--- START OF Material provided ---

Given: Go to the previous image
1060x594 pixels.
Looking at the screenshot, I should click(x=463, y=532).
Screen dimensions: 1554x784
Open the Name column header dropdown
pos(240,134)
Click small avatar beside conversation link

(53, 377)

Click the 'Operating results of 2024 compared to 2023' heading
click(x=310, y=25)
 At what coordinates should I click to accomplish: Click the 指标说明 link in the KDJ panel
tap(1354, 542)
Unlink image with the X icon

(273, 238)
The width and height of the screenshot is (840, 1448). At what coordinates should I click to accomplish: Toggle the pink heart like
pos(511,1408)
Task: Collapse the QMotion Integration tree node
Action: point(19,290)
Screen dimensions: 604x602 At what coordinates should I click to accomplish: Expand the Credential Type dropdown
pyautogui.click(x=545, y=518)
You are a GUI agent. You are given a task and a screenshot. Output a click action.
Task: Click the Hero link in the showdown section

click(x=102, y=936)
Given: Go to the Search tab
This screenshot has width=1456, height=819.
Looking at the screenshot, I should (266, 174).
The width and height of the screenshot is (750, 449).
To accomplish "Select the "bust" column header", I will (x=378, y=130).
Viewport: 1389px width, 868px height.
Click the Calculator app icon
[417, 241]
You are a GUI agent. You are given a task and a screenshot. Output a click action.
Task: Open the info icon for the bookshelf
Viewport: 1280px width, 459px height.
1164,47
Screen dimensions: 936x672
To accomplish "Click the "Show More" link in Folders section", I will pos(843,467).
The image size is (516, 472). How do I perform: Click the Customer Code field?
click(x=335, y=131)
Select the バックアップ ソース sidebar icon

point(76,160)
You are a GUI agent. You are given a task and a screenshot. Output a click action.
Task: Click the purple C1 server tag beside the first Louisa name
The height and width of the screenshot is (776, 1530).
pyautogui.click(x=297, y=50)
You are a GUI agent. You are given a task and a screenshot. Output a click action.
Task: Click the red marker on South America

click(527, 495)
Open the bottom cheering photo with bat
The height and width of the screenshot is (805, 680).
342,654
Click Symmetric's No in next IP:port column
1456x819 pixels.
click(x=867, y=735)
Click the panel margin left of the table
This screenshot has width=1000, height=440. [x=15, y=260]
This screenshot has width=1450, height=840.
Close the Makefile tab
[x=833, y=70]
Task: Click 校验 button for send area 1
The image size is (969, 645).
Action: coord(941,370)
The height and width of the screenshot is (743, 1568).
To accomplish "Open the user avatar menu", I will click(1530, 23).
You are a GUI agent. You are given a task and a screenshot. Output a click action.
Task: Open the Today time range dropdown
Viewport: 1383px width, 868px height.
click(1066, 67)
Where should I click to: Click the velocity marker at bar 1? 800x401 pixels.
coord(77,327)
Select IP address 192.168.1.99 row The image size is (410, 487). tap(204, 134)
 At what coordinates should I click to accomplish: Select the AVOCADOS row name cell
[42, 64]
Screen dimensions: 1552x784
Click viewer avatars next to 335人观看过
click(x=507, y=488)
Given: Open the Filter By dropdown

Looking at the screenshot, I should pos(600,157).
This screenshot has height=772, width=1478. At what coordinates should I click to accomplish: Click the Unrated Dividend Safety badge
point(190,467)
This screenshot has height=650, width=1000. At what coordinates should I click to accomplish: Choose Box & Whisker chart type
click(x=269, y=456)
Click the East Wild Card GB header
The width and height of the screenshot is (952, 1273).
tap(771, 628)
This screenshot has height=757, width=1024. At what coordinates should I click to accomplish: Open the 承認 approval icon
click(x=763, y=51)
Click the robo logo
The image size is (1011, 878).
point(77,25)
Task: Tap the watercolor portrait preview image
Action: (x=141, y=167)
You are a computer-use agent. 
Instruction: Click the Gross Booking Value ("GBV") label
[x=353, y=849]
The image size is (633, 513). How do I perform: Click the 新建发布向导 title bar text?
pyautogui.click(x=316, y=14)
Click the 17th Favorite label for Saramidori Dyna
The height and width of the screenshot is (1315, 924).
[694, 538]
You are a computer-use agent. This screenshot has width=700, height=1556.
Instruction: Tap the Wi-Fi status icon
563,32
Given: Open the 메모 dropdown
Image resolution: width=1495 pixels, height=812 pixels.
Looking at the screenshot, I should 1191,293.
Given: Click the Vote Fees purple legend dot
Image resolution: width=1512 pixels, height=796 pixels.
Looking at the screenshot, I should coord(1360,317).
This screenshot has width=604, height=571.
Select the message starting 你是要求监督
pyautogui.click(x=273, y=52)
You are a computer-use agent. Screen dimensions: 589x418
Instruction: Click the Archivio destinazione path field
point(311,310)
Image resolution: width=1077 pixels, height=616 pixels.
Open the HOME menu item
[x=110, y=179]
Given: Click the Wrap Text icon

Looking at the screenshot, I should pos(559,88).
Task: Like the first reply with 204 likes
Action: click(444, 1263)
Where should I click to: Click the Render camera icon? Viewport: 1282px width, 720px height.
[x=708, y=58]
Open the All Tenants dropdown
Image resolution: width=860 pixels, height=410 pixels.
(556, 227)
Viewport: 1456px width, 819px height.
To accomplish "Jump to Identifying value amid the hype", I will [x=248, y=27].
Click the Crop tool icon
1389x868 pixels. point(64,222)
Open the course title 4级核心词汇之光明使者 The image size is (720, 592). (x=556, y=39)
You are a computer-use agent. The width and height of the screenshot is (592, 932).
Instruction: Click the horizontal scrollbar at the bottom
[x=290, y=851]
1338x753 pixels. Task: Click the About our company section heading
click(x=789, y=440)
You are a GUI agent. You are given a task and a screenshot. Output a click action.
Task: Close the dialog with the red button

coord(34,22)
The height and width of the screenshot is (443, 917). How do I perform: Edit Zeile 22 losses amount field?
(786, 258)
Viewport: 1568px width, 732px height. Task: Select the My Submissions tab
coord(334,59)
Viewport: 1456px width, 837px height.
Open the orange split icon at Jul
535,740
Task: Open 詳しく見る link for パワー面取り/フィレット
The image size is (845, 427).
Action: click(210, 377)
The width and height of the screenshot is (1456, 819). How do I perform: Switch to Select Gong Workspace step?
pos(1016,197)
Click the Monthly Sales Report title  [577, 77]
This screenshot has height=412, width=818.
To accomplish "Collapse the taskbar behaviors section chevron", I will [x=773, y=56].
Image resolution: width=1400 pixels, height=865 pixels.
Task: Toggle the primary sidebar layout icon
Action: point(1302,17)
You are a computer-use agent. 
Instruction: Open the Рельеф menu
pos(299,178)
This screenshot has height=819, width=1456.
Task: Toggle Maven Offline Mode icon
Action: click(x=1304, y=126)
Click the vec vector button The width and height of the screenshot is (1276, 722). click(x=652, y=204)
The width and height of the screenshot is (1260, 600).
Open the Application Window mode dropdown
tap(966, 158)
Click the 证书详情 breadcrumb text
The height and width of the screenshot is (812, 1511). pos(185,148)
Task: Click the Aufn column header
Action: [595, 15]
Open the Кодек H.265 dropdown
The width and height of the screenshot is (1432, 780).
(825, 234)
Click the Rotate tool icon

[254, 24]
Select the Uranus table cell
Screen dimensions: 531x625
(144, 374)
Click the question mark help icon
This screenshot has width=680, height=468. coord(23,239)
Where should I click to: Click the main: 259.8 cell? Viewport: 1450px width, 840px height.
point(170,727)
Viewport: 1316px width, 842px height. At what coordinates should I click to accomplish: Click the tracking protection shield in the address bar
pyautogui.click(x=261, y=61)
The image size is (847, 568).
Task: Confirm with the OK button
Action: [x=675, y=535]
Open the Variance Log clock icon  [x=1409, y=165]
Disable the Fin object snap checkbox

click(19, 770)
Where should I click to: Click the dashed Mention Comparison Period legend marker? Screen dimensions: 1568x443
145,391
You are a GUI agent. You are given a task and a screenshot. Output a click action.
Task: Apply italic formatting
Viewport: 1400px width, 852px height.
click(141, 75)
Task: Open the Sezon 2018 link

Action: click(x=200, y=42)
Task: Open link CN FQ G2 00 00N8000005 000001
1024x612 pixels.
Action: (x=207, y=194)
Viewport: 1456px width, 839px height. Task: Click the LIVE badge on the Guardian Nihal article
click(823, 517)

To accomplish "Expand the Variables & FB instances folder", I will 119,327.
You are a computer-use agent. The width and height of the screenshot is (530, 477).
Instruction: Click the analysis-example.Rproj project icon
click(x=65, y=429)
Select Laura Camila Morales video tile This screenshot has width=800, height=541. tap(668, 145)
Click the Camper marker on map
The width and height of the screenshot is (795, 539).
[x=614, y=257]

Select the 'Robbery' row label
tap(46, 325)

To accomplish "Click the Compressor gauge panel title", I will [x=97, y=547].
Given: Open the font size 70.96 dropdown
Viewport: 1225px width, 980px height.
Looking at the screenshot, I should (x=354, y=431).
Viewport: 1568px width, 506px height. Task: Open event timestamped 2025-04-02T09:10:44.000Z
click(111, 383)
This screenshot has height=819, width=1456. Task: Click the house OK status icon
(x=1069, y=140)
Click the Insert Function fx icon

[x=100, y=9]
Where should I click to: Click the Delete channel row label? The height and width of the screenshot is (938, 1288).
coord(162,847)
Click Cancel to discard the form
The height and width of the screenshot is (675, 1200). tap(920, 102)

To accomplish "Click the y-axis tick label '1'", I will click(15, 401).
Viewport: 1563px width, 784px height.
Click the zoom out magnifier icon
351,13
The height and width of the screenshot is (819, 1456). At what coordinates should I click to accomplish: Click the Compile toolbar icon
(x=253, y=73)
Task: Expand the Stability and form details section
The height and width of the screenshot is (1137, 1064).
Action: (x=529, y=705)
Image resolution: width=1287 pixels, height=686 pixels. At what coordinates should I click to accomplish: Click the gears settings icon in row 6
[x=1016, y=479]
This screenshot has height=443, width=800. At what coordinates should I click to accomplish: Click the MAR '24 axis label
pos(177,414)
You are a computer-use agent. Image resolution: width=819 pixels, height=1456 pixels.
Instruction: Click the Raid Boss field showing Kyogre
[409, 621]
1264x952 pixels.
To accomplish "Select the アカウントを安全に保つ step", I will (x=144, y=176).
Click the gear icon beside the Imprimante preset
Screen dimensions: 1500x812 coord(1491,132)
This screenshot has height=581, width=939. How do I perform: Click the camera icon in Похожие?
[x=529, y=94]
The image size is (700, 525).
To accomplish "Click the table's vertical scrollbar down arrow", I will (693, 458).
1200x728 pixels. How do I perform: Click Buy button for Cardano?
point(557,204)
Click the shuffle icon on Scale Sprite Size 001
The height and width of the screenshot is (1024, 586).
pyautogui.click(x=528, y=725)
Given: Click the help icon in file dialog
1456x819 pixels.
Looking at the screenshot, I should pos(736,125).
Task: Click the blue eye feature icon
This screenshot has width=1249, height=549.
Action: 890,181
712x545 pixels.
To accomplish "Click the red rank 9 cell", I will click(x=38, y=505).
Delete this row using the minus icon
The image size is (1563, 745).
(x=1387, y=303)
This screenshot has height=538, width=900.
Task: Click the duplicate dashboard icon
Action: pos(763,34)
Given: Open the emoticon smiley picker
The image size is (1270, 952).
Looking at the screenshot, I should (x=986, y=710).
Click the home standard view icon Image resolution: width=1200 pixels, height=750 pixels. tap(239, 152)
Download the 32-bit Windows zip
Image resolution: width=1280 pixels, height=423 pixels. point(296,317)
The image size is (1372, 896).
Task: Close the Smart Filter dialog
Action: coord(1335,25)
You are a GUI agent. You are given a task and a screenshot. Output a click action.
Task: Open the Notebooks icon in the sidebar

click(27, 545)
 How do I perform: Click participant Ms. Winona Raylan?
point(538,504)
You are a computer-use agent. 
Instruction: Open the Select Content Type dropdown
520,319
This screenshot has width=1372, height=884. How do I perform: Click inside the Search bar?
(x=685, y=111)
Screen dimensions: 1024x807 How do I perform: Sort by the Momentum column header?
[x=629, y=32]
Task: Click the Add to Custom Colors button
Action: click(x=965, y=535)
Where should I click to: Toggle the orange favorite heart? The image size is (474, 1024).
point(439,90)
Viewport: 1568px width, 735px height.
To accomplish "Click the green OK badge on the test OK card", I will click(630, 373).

--- END OF Material provided ---

▶ _What the task requires_
List every line of the material above that contains the word "sidebar", reproducing each such line in full.

▶ _Exercise solution_
Select the バックアップ ソース sidebar icon
Task: Toggle the primary sidebar layout icon
Task: Open the Notebooks icon in the sidebar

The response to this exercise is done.